Songs in the Key of Droid
Another winning collaboration: Daft Punk (in their robo-Lego heads; think VR Troopers if you’re a ’90s child), Nile Rodgers, Producer of the Year winner Pharrell Williams (in a strange-ass Smokey the Bear hat), and three-time Album of the Year winner Stevie Wonder. It’s what you wanted, even if you’re finally getting sick of “Get Lucky.” With Stevie and Nile in the picture, the dance track became immortal.
Queen Latifah had, like, a prayer of impressing us as a gay wedding officiator.
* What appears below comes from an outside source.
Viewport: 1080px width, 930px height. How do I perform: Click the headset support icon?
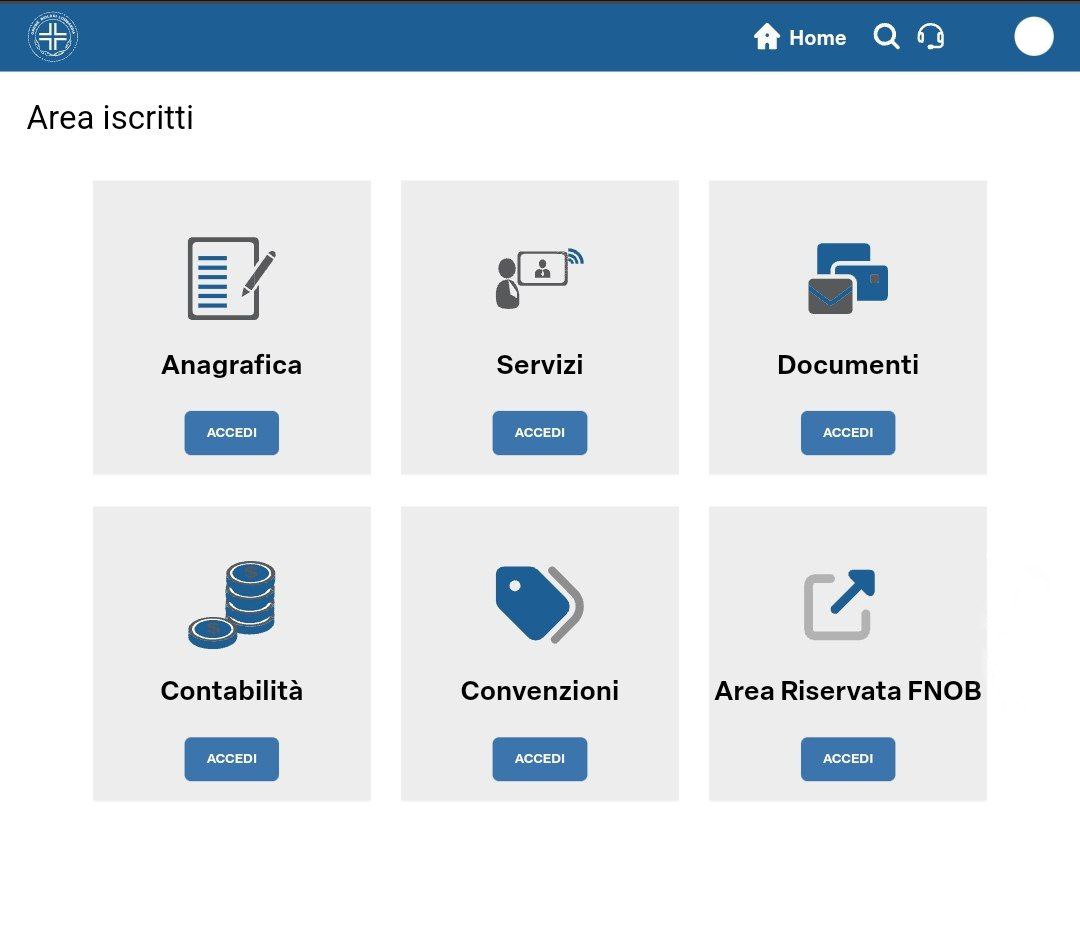click(931, 37)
Let’s break down this whole spectacle: Macklemore and Ryan Lewis, who picked up a bunch of Grammys (four — a little much), sang their gay-approving, affecting hit “Same Love” with Mary Lambert. All three of those people did a very nice job, particularly Mary. Queen Latifah intruded at one point to announce that a slew of gay and straight couples would be marrying in the audience. She would also officiate the proceedings. If you know one thing about Queen Latifah in 2014, it is that she’s famously closeted and hostile about it. (“I don’t care if people think I’m gay or not. Assume what you want. You do it anyway,” she said in 2008.) For some reason this stalwart closet case who treats gayness like a dastardly family secret is the ringmaster of the Grammys’ gay explosion. Hmm. Then Madonna, dressed as Colonel Sanders’ thug niece, busted in with a few bars of “Open Your Heart” as the couples started to kiss — not on camera, mind you, but they kissed. Suddenly 33 couples were wed, and some of them were gay.
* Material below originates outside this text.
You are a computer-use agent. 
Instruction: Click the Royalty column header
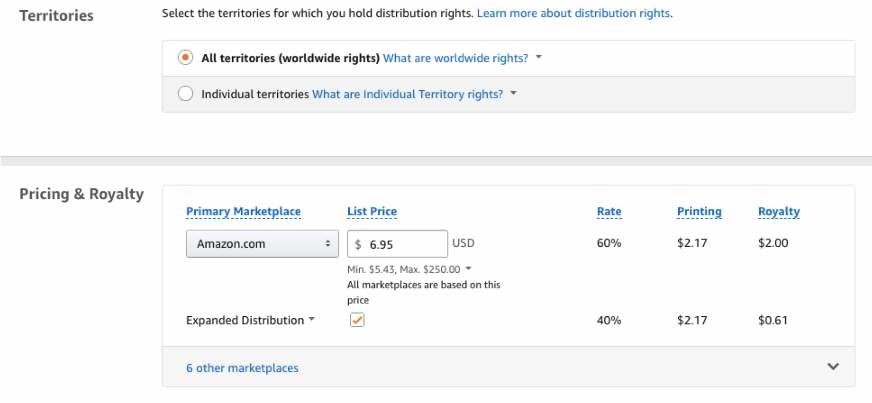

Related: Relive The Grammy Wedding! (VIDEO)
OK! I think that’s cute. I also think Queen Latifah is the most cynical entertainer alive if she thinks it somehow bolstered her reputation to stand near gay couples at the Grammys and read teleprompter feed about liking them. What is her message here? “I support openly gay couples but I have specific, intense, personal, and unknowable reasons for not acknowledging my own gayness in public. You wouldn’t understand.” Such positivity? She believes in equality but will stand in a room full of mostly straight superstars and their significant others and represent no gayness in front of them. Gay people get about 3-4 major pop cultural moments a year, I’d say. Now one of them is jaundiced by Queen Latifah’s scripted attempt at a gay cred rebound.